▸ Your objective: Search the data for the string "computer", and report each line where it is found.
══ Data for review ══
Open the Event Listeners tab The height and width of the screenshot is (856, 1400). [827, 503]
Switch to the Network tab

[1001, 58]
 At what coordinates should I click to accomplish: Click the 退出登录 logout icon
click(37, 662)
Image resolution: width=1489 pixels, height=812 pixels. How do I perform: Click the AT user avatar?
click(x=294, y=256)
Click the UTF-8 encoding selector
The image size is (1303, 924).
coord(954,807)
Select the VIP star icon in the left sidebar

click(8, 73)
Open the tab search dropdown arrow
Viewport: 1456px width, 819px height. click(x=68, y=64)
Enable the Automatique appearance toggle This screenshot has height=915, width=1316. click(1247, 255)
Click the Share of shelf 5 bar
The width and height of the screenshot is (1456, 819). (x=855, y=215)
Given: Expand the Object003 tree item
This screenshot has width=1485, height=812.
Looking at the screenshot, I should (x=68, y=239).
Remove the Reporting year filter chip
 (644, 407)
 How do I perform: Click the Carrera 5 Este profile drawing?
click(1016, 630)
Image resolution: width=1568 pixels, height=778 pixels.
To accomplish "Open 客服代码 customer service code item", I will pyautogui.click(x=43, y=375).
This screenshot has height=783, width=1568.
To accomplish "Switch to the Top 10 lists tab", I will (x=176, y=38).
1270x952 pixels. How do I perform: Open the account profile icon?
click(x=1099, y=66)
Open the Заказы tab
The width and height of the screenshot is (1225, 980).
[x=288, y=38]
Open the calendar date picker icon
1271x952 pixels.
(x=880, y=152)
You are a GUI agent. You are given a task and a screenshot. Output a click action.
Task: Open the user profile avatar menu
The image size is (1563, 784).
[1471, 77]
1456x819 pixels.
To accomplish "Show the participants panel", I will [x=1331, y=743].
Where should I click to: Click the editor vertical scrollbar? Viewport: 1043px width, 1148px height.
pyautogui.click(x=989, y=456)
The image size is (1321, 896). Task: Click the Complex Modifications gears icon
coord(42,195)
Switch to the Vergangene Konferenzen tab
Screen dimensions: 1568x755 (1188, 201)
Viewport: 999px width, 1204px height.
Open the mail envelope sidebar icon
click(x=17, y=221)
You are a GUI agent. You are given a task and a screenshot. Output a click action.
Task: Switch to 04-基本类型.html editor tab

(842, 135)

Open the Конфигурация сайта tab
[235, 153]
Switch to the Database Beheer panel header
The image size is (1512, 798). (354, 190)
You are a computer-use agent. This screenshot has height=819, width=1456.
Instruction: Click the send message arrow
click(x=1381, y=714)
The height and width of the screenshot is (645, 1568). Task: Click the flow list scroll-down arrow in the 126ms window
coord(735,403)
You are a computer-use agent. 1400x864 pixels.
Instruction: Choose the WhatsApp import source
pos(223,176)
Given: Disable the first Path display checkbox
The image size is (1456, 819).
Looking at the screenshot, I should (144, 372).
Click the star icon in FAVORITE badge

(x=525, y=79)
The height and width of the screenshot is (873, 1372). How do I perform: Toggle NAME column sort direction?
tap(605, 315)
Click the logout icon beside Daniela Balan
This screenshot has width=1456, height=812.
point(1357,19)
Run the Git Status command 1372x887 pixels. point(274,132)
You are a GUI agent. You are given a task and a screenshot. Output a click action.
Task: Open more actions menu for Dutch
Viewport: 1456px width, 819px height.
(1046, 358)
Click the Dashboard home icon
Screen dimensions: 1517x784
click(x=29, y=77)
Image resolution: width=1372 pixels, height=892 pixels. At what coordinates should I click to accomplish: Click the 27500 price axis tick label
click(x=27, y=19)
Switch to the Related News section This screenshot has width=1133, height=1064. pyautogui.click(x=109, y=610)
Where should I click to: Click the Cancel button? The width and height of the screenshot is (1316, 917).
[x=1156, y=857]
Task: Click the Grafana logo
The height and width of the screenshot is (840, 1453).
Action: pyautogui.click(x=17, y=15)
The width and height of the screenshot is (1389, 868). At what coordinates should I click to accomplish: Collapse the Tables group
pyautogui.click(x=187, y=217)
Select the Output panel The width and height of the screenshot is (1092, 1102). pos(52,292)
═══
▸ Answer area:
You are a computer-use agent. This screenshot has height=819, width=1456.
You are a computer-use agent. 1400x864 pixels.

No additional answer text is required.